[SOURCE DATA]
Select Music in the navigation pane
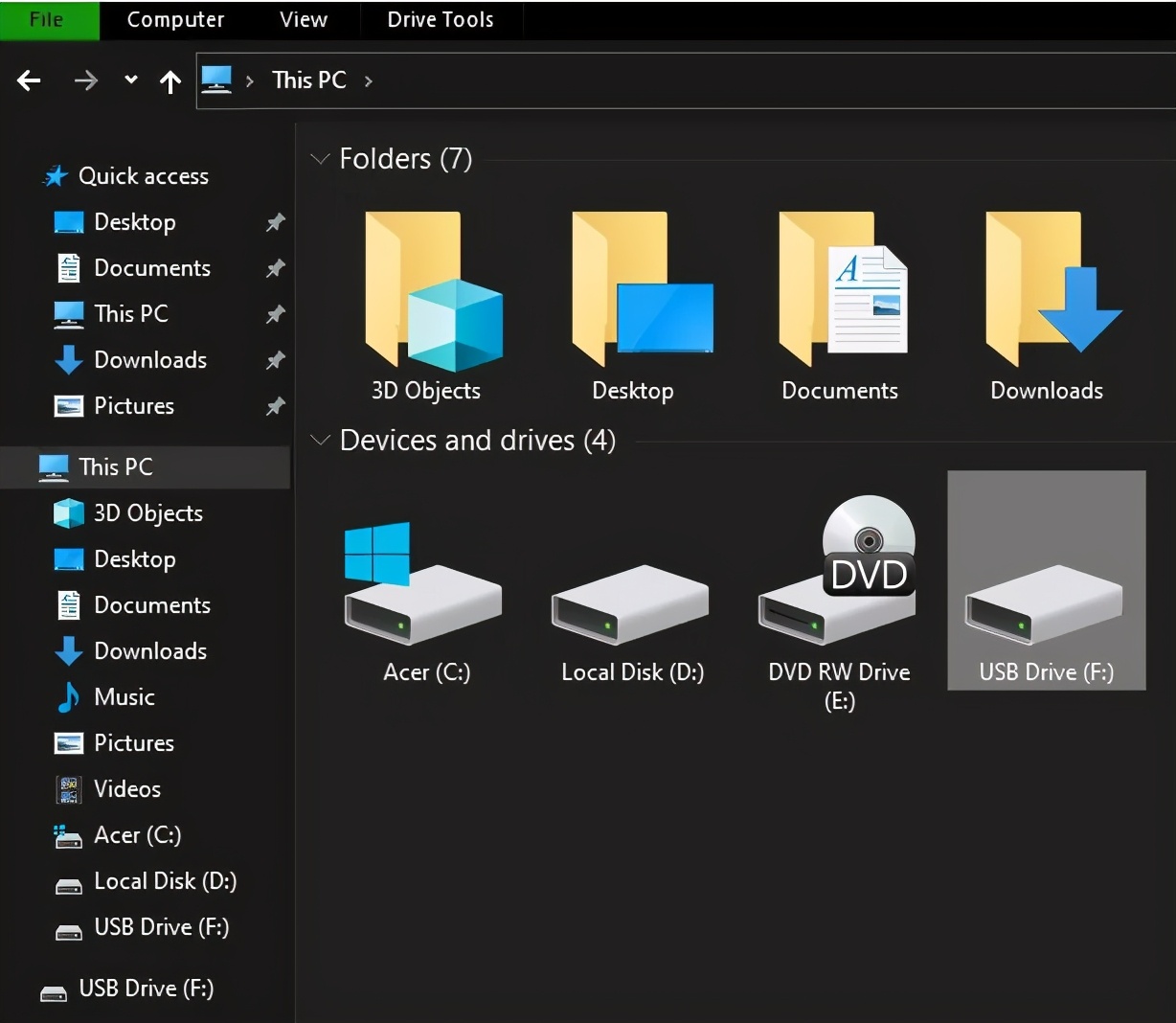Screen dimensions: 1176x1023 tap(124, 697)
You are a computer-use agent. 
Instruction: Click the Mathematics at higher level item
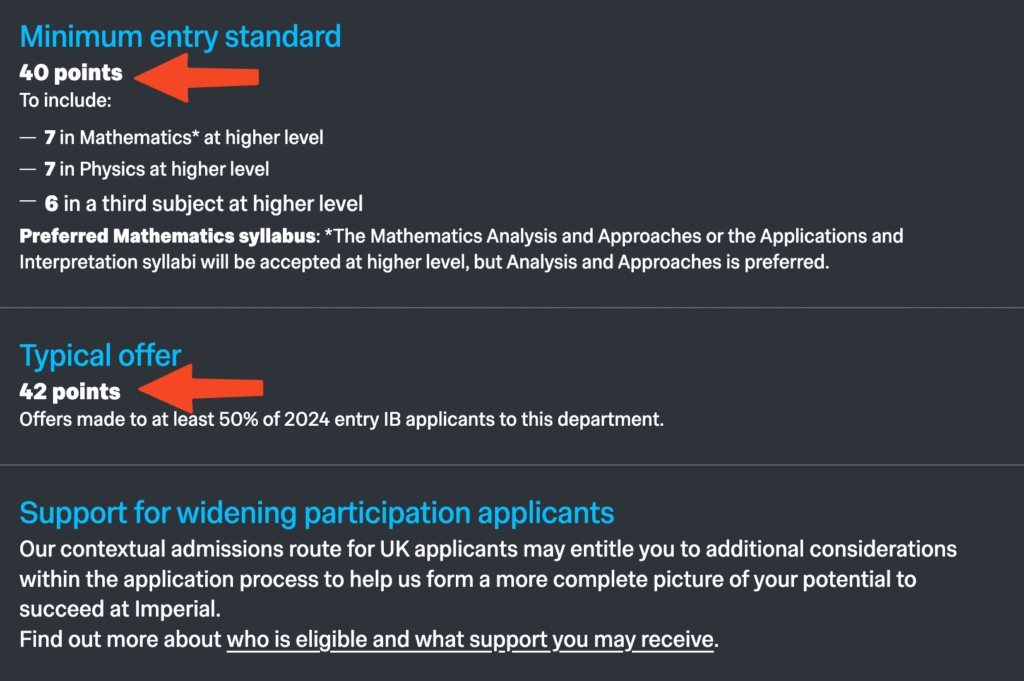[184, 138]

[PROBLEM STATEMENT] Please copy the items from the line with "You are a computer-use agent." through the last item, swapping "agent" for "assistant" and changing nothing else. Omit the pictures from your answer.

[RESULT OF THE EXERCISE]
You are a computer-use assistant. 
Instruction: Click the Mathematics at higher level item
[184, 138]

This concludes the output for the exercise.